Confocal microscopy scanning systems are designed around several popular motifs that vary significantly with regard to the actual scanning mechanism. One of the simplest designs employs a pair of closely coupled galvanometer mirrors in which the laser is reflected along a mutual axis from the surface of the rotating mirrors into the microscope optical system. The mirror producing the line scan oscillates back and forth on the optical axis very quickly, while the other mirror moves more slowly in a perpendicular operation to trace the frame scan. This scanning mechanism suffers from artifacts when the beam is stationary on one of the mirrors, resulting in the illumination beam moving towards the edges of the objective aperture at the extreme ends of the scan. As a result, image intensity fluctuates across the field (brightest in the center and lesser at the edges) and resolution can be impaired in the outermost regions of the image.

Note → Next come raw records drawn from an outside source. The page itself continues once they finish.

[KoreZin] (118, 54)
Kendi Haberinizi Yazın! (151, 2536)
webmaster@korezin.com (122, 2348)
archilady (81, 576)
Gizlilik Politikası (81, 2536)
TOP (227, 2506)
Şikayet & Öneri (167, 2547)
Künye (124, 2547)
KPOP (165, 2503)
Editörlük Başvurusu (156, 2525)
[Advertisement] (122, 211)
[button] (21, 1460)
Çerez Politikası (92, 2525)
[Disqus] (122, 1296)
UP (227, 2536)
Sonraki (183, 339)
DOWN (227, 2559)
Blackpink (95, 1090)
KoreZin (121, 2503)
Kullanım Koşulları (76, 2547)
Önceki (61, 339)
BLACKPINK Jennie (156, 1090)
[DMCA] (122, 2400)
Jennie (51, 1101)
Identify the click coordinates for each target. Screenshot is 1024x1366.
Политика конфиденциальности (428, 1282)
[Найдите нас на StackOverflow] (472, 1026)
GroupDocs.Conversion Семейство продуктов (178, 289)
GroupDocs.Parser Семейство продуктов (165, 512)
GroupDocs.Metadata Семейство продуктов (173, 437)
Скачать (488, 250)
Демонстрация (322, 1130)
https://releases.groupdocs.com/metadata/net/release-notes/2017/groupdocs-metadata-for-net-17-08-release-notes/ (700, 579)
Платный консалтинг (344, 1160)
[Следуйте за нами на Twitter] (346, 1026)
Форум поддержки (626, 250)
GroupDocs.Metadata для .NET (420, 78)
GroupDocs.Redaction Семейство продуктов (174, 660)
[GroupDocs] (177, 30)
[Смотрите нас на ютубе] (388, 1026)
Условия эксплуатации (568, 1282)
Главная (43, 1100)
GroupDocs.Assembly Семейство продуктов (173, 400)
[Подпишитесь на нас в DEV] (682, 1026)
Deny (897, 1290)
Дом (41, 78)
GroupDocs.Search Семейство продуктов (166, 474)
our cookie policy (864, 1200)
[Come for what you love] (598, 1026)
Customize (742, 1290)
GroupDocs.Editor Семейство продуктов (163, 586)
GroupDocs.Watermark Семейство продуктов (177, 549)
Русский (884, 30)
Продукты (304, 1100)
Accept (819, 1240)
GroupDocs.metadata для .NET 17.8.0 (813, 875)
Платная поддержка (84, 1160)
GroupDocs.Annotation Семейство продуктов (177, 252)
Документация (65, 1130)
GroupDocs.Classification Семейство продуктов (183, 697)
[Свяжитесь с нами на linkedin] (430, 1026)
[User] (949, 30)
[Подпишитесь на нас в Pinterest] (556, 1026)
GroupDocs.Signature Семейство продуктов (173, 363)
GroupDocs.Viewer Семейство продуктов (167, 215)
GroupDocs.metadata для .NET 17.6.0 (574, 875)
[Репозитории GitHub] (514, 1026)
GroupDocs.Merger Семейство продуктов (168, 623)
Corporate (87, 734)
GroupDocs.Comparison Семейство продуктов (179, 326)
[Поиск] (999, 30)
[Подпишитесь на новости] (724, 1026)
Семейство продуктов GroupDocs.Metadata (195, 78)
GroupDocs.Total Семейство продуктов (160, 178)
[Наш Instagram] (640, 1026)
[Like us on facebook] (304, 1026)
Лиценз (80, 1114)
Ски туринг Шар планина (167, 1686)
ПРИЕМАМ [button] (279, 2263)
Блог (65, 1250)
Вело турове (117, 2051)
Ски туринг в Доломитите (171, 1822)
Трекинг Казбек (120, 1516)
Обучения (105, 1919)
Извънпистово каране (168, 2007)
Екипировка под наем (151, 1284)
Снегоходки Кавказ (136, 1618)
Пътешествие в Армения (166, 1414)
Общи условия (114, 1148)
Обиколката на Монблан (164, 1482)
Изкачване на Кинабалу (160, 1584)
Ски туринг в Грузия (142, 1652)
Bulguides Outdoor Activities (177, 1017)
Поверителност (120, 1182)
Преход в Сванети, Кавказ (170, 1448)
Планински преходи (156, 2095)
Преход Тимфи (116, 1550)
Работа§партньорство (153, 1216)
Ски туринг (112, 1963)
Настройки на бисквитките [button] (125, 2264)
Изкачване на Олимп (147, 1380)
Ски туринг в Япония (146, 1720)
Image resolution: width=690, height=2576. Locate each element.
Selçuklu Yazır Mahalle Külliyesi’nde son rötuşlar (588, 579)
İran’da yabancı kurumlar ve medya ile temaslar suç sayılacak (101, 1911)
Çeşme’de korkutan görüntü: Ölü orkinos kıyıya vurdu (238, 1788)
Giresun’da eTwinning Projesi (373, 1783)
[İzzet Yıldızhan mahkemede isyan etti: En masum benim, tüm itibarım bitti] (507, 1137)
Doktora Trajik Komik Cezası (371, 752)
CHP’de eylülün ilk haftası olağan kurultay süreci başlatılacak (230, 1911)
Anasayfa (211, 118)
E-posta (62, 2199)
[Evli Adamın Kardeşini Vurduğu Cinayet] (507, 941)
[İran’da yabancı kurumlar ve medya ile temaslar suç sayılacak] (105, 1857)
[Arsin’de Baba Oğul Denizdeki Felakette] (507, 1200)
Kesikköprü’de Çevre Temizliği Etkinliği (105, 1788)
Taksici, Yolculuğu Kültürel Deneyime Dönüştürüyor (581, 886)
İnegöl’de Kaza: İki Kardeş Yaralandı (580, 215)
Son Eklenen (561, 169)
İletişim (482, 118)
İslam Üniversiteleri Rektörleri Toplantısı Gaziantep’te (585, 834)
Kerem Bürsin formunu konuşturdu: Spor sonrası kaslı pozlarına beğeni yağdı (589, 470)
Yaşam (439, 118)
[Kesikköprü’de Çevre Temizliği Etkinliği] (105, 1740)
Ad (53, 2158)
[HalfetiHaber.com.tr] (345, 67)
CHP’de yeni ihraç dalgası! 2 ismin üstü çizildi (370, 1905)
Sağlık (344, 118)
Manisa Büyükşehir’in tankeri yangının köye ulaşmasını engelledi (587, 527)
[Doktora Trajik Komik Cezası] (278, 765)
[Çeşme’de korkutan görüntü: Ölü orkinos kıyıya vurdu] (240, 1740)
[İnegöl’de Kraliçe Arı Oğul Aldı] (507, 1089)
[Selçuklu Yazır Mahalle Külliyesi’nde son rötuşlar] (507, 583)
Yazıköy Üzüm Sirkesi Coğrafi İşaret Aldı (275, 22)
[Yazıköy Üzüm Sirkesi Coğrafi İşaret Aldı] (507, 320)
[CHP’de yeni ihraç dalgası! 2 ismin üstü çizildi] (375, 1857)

More advanced scanning system designs incorporate modified mirror assemblies to circumvent the stationary beam problem, including the technique of mounting one of the mirrors on an arm that oscillates around a remote axis from the beam reflection point. Another solution is to mount a single galvanometer-driven mirror on a gimbal mechanism to produce a rotational scan by tilting the mirror in two directions simultaneously. Yet a third, and far more versatile, solution utilizes a pair of concave reflectors to image the first mirror onto the second. These scanning systems all have benefits and drawbacks that should be carefully considered when investigating design parameters for laser scanning confocal microscopy.